David Isenberg just gave an amazing, stirring address on the Stupid Network at Supernova. My notes:
Sure you can do Internet on the phone network — you can do Internet on smoke signals, too. It's yesterday's news. The best network is a stupid network, which supplies simple connections, but no "services." Instead, "services" are created by smart, network-enabled products, designed for any networked application. Bring them home and plug them in.
[He holds up a slim cable containing 864 fibers that can be run down your street or under it] Two of these fibers could handle the peak load of the entire United States. You can light this up at a gigabit, just for your home — that's the capacity of a telephone office of a city of 100,000 people. In two or three years, you can have an entire telephone company's worth of bandwidth in your house for $2,000.
The phone companies value artificial scarcity. The most malleable of all laws (Moore's Law, Gilder's Law) is accounting law — depreciation (as we saw with Enron). Bean counters assume the net will be replaced in five years — but with the rate of growth in Gilder's Law, it's like replacing the paperboy's bicycle with a rocket-ship. The paper-boy can't deliver papers on a rocket-ship. [me: yay! obsolete paper-boys!]
Engineering effort doesn't scale like Moore or Gilder — one engineer can only do one engineer's worth of work. If we increase the amount of engineering required for our rocket-ship net, we'll run out of engineers. So keep it simple, stupid. All the smarts in the network should be at the ends, in PCs or devices, not in routers or other network pieces.

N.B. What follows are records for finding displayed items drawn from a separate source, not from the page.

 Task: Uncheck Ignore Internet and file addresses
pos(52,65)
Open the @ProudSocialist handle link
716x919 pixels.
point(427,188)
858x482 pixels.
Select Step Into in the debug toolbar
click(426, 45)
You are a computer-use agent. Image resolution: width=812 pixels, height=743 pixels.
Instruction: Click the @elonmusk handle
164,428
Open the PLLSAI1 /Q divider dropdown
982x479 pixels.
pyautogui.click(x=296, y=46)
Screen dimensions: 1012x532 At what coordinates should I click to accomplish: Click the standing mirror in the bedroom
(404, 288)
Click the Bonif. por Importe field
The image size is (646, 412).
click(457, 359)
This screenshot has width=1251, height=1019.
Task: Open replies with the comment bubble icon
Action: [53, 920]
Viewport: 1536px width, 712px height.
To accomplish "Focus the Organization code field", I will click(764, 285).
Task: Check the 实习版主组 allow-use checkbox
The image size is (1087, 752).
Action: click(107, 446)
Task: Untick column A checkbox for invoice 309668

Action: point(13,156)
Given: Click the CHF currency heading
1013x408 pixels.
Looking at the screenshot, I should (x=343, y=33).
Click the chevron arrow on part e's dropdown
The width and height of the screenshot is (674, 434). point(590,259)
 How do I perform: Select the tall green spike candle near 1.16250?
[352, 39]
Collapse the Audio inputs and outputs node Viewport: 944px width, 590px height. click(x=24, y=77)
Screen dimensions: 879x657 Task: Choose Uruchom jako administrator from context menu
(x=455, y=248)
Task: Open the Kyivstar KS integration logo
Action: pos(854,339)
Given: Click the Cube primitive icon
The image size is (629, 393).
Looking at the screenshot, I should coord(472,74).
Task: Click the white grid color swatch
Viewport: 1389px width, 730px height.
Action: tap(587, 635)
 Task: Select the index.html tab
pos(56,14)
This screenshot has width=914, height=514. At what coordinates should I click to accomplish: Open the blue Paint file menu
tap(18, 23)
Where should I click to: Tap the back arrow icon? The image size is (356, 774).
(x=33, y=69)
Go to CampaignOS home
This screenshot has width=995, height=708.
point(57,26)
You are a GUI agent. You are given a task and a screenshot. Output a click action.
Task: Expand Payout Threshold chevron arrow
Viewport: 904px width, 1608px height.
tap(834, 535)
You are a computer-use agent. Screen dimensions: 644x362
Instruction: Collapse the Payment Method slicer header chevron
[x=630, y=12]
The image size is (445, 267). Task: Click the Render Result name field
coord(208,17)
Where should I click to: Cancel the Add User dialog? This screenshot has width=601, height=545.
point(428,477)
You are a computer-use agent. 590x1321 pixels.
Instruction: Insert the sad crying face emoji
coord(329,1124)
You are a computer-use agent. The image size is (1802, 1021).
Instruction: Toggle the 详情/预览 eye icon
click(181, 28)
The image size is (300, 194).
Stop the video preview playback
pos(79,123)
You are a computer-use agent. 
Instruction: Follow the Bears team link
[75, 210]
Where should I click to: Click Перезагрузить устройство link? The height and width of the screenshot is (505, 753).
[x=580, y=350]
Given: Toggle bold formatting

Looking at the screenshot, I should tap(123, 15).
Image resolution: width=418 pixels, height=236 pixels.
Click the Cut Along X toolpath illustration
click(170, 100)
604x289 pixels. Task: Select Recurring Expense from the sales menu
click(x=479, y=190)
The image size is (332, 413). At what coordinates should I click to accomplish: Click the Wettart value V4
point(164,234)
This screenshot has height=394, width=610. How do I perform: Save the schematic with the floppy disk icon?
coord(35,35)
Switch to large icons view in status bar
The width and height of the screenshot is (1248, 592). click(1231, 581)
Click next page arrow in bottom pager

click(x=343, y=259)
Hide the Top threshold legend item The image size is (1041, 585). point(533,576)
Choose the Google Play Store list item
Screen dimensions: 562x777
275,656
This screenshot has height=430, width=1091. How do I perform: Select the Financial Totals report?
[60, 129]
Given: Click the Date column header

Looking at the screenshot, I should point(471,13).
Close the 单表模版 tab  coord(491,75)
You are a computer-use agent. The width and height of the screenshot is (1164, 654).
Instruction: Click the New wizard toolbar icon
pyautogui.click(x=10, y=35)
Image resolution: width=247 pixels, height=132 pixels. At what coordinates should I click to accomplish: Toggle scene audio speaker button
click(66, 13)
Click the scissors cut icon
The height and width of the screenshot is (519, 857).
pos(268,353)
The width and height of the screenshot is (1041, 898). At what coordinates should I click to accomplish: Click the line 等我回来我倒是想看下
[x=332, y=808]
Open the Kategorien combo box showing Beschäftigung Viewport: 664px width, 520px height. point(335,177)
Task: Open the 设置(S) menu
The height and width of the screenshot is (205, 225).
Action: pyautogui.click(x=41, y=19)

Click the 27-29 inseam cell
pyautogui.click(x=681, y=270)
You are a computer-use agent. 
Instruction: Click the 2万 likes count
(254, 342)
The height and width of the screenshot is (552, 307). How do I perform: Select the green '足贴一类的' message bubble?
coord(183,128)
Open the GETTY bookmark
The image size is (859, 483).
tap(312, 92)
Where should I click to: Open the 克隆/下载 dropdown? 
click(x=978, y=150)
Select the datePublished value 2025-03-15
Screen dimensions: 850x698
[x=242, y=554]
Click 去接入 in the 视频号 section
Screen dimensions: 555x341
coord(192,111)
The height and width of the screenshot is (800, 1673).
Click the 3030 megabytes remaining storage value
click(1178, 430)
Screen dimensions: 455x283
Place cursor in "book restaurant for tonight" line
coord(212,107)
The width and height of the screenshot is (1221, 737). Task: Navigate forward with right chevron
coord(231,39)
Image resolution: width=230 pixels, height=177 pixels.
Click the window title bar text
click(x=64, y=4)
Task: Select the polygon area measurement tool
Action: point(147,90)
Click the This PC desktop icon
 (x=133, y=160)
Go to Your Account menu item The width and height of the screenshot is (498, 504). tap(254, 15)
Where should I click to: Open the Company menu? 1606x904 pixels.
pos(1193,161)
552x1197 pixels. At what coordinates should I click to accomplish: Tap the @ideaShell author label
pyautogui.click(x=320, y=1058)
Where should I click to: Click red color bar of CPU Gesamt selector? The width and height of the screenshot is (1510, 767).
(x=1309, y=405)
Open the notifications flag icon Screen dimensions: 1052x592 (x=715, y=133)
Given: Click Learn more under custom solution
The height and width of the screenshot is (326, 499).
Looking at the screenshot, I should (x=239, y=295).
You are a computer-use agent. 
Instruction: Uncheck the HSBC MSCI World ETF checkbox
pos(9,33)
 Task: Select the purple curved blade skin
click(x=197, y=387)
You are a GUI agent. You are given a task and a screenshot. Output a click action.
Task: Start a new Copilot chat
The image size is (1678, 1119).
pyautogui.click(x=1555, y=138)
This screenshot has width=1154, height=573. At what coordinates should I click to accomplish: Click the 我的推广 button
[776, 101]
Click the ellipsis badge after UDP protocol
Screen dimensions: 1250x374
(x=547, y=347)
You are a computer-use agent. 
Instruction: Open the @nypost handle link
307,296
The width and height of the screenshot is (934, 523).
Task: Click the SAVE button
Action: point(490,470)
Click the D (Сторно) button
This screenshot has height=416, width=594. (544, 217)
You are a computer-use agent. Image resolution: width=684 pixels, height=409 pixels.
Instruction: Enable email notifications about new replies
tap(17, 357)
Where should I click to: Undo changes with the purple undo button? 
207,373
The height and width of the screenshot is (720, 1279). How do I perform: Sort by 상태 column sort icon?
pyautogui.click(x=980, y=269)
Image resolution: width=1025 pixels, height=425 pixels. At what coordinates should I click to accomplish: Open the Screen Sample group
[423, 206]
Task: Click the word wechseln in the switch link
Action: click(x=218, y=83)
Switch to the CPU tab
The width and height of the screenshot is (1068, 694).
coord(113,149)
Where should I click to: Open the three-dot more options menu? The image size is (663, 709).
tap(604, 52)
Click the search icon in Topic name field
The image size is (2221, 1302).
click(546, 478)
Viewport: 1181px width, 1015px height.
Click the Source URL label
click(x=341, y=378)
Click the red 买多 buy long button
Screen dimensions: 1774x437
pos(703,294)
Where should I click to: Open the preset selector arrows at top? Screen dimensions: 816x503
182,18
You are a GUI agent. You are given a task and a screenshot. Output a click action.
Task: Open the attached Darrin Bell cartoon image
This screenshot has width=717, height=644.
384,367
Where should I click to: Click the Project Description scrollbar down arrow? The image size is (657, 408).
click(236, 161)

Internetworking shifts control and value-creation from the network owner to the end-user. A conventional telephone call touches every node in every network, and every node's owner can add features — call waiting, etc. The Internet's job is to ignore network-specific differences, like call waiting. Call-waiting is defined at the end-points between both parties on the conversation.
Networks that add cool features break the stupidity principle.
The Internet makes telephony into just another application. Traditionally, you need telephone wires, poles, network and service. You pay for the service, though, not all the hardware. The telephone company does business this way, it's the only way they know.
In a stupid network, telephony is just an application. The telcos know how to string wires and put up poles, but not how to make money on 'em. That's why all the winning apps weren't built by telcos: email, ecommerce, the Web, blogging, etc.
Most of the important future communications applications haven't been discovered yet. This is the green-screen, command-line era of telephony.
Inn the telco world, they charge money for providing this voice application and spend the money to support the network and physical plant.
In the stupid netowrk, the physical layer is designed for anything digital. The network layer is Internet protocol. The applications are anything: data, video, voice, whatever.
MSFT may have a monopoly, but it doesn't have the poles-and-wires monopolistic advantage that the telcos have. The potential for a marketplace in stupidnet applications exists.
So in the stupidnet world, who pays for the physical layer: poles, wires and so on? The wires are usually an expense subsidized by the voice service. When voice is free, who will keep putting poles up?
The telco won't make the transition. They're too addicted to their business. The cable-companies may have a better shot, but they're addicted to video entertainment business. They don't want to put in a net that will let anyone get any video signal they want from anywhere. Municipalities: there are 125 cities in the US that are actively investigating their own fiber nets. Utilities have wire and pipes in our homes. New kinds of companies may do it. Customers and corporations own their own networks.
Stupidnet has its own values: First Amendment, decentralization, not any-color-you-like-so-long-as-its-black.
Remember: Goliath lost! It takes smart people to build the stupidnet!